Beta Technologies develops electric aircraft and a network of charging stations to support them.
- ALIA A250 – The A250 is an all-electric vertical take-off and landing aircraft that uses four top-mounted lift motors and one rear pusher motor to achieve vertical capabilities as well as wing-borne flight while in cruise. It is designed to charge in under an hour, and carry five passengers or cargo for up to 250 NM, which is the basis for the model number. The design of the 50 ft wing was inspired by the arctic tern, a migratory bird known for its long flights. Its engines provide separate lift and thrust, as opposed to the tilt-rotor design of AVA, with a planned maximum range of 250 NM at a weight of 6000 lbs and a cruise speed of 170 mph. In April 2024, this design achieved a switch from vertical to normal flight.
- ALIA CX300 – The CX300 is an all-electric conventional take-off and landing aircraft that is designed to charge in under an hour, and can be used in passenger, cargo, medical, or military configurations. The aircraft is powered by one rear-mounted pusher motor and its lift is created by the same 50 ft wing. A CX300 participated in the 2025 Paris Air Show, becoming the first electric aircraft to fly in that show’s history. In a revival of the Pulitzer Trophy Races in October 2025, a CX300 claimed a world record in its weight and propulsion category, for speed over a 15 km course. It beat six other teams in a separate race over a 44 mi triangular course, with an average speed of just under 133 knot.

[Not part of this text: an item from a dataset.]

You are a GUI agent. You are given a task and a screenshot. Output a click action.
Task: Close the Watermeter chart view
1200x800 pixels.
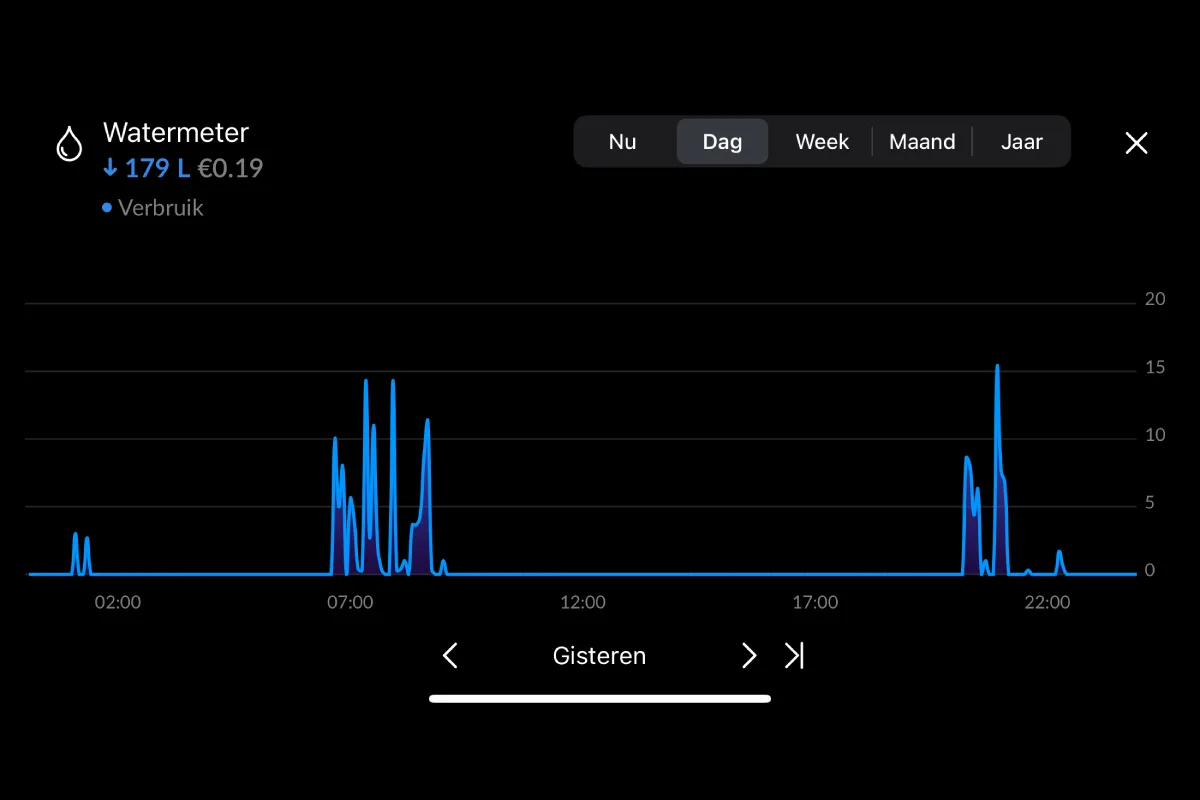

- Charging infrastructure – Beta developed a line of purpose-built chargers to support the deployment of electric aircraft. By January 2025, the company had opened 46 sites, with 23 others in development. All Beta chargers can work with ground based electric vehicles in addition to electric aircraft. The company also develops elevated landing pads that, when coupled with chargers, provide an off-airport landing option.